Row brews between Britain and Ireland over extradition treaty

The Dublin parliament has passed a controversial extradition law allowing terrorist suspects to be sent to Northern Ireland for trial. But disagreements between Dublin and London on the issue have ruffled Anglo-Irish relations and left British Prime Minister Margaret Thatcher far from satisfied with the outcome. Differences center on new safeguards for Irish suspects. These safeguards were pushed through parliament last week by Irish Prime Minister Charles Haughey.

Mrs. Thatcher angrily commented on the move that these made Britain the ``least favored nation'' in regard to extradition from Ireland and were ``a step backward.''

Mr. Haughey's new safeguards give the Irish attorney general a role in ensuring that anyone sought for extradition has a real case to answer. Senior government ministers in Dublin say these safeguards will strengthen extradition arrangements between the two countries.

Thatcher limited herself to an expression of ``concern'' at the new safeguards when both leaders met Friday at the European Community (EC) summit in Copenhagen.

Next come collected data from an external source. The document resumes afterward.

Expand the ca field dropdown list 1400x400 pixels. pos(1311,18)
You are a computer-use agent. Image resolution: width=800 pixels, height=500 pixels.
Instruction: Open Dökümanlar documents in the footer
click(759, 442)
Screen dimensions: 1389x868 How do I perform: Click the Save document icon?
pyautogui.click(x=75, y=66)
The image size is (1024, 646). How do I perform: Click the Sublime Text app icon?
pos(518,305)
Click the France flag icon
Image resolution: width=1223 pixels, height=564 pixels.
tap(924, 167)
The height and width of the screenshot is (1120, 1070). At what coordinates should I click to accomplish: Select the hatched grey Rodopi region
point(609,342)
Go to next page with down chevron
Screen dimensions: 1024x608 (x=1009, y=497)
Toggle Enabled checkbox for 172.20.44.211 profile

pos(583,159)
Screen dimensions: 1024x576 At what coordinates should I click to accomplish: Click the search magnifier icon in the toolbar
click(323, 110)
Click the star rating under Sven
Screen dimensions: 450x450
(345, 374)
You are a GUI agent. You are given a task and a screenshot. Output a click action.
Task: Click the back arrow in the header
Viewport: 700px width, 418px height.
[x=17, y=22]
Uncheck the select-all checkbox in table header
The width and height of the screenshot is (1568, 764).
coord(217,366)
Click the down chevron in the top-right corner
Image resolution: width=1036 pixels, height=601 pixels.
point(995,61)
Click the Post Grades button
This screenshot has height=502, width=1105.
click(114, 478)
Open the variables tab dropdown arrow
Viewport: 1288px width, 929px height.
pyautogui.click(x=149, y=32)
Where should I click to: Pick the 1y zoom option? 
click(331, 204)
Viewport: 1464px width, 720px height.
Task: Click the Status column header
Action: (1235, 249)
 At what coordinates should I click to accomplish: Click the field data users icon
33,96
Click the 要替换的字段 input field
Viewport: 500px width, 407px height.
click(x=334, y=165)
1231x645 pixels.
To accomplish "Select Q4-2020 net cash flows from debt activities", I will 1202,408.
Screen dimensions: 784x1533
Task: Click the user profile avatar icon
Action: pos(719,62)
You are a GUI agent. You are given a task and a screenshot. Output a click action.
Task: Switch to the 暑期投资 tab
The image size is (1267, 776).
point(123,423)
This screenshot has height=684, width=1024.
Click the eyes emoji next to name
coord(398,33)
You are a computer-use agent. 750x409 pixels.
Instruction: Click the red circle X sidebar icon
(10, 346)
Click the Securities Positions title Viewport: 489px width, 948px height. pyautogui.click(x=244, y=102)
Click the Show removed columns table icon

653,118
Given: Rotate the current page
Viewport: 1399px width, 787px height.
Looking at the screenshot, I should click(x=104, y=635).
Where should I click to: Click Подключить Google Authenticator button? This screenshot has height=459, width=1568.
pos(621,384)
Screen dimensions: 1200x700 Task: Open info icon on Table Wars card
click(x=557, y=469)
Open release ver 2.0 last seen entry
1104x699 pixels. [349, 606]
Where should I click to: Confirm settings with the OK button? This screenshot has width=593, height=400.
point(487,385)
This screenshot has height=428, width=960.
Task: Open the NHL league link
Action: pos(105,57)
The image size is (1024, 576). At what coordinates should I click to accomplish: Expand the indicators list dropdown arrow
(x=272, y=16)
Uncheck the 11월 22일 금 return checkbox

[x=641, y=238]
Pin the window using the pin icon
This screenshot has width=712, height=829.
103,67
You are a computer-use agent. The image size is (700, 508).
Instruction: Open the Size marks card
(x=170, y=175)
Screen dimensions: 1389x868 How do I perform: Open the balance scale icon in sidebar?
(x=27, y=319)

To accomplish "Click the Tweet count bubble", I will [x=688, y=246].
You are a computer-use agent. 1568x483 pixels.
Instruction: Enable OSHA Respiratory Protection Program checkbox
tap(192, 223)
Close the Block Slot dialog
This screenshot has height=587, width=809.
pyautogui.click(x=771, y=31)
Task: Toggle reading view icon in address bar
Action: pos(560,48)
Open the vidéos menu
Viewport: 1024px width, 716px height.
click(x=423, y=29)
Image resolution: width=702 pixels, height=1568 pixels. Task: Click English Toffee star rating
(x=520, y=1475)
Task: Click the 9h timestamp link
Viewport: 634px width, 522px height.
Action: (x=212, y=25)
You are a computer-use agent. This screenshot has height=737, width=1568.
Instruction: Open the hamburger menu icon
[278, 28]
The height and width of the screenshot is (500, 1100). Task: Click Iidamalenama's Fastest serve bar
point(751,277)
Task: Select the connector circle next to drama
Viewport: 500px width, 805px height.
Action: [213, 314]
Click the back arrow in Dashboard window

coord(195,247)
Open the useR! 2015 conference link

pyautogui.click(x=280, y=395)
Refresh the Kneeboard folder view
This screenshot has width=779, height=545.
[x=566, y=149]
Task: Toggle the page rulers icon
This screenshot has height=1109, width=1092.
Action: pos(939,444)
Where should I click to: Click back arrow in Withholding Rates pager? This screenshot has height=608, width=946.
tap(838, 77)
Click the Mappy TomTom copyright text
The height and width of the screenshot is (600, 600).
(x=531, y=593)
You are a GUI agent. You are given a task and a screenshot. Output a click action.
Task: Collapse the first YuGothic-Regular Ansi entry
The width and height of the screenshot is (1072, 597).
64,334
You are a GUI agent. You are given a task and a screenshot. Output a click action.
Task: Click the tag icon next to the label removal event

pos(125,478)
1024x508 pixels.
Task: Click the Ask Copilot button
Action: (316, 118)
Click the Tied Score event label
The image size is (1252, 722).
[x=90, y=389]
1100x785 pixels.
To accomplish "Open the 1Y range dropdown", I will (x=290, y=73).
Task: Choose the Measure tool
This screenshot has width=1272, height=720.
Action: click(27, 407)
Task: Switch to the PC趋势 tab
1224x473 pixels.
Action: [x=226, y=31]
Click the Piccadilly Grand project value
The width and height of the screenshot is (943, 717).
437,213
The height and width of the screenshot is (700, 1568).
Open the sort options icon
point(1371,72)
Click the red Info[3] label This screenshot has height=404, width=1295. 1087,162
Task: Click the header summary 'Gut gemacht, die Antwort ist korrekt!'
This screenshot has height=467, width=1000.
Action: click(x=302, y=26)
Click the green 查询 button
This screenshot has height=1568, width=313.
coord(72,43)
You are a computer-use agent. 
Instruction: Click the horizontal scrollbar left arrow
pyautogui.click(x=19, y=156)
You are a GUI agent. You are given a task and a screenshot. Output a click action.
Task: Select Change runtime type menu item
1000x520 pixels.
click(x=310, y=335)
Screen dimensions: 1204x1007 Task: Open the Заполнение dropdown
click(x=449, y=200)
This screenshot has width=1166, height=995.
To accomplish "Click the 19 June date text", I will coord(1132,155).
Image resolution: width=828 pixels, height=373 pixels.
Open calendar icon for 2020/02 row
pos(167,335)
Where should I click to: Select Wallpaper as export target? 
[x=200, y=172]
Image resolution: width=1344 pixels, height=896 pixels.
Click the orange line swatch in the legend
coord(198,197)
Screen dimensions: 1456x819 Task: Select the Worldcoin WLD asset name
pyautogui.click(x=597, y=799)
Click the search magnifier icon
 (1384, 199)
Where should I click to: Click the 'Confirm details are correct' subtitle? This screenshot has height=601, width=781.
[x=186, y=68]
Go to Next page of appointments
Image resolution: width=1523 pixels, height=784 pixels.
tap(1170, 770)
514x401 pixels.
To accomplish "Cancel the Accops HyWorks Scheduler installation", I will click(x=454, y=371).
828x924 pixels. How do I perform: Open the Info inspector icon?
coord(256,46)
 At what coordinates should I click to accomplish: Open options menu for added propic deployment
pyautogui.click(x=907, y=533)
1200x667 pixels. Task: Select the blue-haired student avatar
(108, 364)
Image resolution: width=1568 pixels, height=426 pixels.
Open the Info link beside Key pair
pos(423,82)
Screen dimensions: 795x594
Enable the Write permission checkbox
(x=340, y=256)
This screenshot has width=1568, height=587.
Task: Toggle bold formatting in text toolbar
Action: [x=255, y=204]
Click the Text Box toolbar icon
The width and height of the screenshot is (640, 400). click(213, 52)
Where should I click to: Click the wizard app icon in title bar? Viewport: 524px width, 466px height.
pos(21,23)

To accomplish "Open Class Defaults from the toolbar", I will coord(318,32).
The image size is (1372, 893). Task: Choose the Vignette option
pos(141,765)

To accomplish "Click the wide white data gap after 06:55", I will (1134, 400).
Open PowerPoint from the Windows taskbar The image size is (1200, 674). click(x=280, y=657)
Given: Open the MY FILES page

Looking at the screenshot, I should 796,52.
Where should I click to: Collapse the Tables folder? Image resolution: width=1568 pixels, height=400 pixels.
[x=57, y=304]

The row already had added to tense relations between the two dating back to Haughey's rejection of sanctions against Argentina during the 1982 Falklands war.

The historic 1985 Anglo-Irish accord, giving Dublin a voice for the first time in the affairs of Northern Ireland, is not directly affected by the row.

But Dublin officials seem concerned that Thatcher's enthusiasm for the accord could wane if the new extradition arrangements do not help to defeat Ulster terrorism.

Before the Nov. 8 Irish Republican Army (IRA) bomb blast at Enniskillen, it looked certain Dublin would postpone implementing extradition since London was stalling on reforming the non-jury Diplock Courts in Ulster.

The extradition measure, long sought by Britain, involved ratification by the Irish Republic of the 1977 European Convention on Terrorism.

This convention, ratified Dec. 1, greatly restricts the political grounds under which suspects gained immunity from extradition in the past.

The Enniskillen bombing dramatically changed the political mood in the republic.

Fears among senior politicians of handing over terrorist suspects to a judicial system many did not trust changed overnight into a mood of wanting to cooperate with the northern authorities in bringing those guilty to justice. Opinion polls showed a similar swing in public opinion.

Despite this, however, Haughey faced a strong back-bench revolt against extradition within his own Fianna Fail party, traditionally more nationalist and inclined to be suspicious of Britain.

To party approval for ratifying the 1977 European Convention, the Prime Minister introduced the new safeguards that have angered Thatcher.

Meanwhile, the Enniskillen bombing has led to unprecedented cooperation between security forces in the Republic and in Northern Ireland in the hunt for IRA members and their arms.

In late November, Irish police and Army units began the largest search ever undertaken in the history of the republic.